Personal information
- Date of birth: 12 October 1947 (age 78)
- Place of birth: Mačvanska Mitrovica, FPR Yugoslavia
- Height: 1.85 m (6 ft 1 in)
- Position: Defender

Youth career
- 1960–1965: Radnički Belgrade
- 1965–1967: Partizan

Senior career*
- Years: Team / Apps / (Gls)
- 1967–1974: Partizan / 127 / (0)
- 1974–1975: Panathinaikos / 8 / (0)
- 1975–1979: NAC / 128 / (4)
- 1979–1981: Beringen / 27 / (2)
- Total:  / 290 / (6)

International career
- 1961–1965: Yugoslavia U20
- Yugoslavia U21

= Nikola Budišić =

Serbian footballer

Nikola Budišić (Serbian Cyrillic: Никола Будишић; born 12 October 1947) is a Serbian retired professional footballer who played as a defender, most notably with FK Partizan.
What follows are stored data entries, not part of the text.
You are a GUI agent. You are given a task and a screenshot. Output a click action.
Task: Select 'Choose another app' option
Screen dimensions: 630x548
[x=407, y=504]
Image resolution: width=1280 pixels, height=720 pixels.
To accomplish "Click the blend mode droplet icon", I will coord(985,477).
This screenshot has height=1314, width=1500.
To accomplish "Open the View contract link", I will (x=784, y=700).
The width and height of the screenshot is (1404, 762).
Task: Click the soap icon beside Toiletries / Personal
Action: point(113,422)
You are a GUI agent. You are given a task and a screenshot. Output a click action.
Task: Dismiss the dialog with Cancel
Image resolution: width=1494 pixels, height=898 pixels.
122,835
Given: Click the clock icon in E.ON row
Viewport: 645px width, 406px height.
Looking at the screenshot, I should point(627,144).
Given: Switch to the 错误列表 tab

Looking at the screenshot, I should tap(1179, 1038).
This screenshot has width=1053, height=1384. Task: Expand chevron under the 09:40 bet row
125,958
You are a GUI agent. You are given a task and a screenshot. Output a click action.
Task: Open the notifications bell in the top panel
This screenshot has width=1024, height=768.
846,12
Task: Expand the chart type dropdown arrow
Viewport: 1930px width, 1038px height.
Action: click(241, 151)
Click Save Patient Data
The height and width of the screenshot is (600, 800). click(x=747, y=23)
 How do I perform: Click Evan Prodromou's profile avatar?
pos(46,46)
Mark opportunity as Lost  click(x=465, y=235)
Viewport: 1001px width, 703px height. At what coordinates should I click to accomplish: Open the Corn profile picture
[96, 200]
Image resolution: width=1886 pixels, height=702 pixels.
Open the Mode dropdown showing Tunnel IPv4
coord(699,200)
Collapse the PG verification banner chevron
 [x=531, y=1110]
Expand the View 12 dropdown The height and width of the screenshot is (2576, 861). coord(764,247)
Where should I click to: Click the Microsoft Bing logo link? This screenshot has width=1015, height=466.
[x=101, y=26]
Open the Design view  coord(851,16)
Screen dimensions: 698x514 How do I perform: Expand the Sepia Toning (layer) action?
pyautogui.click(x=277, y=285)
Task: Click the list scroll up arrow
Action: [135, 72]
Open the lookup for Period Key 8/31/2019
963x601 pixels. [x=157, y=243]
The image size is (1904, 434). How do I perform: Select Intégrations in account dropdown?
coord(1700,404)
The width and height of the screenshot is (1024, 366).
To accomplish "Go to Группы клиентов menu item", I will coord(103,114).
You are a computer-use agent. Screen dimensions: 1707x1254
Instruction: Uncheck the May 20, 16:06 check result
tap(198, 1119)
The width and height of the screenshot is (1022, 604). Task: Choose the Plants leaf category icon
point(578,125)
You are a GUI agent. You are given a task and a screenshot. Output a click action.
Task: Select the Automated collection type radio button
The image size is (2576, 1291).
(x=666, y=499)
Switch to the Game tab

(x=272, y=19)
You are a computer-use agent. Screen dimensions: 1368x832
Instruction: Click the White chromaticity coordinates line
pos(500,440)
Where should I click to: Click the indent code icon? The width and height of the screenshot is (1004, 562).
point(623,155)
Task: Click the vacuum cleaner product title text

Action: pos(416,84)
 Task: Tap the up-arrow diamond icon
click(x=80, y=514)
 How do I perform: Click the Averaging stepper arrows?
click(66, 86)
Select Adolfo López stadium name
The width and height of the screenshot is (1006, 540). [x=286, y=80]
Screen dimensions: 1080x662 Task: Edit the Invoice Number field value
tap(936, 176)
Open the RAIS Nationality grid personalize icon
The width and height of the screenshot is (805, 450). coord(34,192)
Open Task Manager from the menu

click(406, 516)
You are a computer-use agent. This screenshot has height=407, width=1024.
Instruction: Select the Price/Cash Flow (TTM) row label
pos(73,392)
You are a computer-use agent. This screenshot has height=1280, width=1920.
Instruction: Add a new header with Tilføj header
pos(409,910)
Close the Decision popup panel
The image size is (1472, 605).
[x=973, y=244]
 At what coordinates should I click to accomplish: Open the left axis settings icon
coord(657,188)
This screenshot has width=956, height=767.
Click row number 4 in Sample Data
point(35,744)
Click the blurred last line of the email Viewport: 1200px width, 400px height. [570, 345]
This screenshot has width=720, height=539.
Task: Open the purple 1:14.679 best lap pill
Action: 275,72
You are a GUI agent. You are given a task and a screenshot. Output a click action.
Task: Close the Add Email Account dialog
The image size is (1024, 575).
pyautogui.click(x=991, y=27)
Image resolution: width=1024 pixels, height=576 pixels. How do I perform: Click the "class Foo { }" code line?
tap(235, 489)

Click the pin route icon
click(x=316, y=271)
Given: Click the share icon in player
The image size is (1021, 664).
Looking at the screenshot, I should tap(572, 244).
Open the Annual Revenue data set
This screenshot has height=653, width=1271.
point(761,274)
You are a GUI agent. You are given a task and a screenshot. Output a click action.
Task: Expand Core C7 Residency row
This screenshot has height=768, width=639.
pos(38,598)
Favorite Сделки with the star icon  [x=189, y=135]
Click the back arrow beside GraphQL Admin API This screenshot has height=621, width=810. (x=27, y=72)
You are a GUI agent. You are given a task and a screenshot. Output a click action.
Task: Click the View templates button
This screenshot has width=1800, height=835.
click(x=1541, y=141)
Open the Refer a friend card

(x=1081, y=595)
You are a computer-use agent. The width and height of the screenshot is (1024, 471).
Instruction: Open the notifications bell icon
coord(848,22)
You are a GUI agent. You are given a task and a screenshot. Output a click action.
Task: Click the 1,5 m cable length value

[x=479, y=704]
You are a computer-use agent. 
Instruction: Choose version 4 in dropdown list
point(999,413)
In total, he appeared in 348 matches for Partizan (127 domestic league outings).

==Career==
He was one of the first foreign players of Panathinaikos after the fall of the Greek military junta in 1974. Budišić joined Eredivisie side NAC in 1975 from Partizan for 100 thousand Dutch guilders and quickly impressed local powerhouses Feyenoord and Ajax, but remained loyal to the Breda club before moving south to join Belgian side Beringen four years later.

Today he is head of the Ajax Football School in Sremska Mitrovica and lives in Laćarak.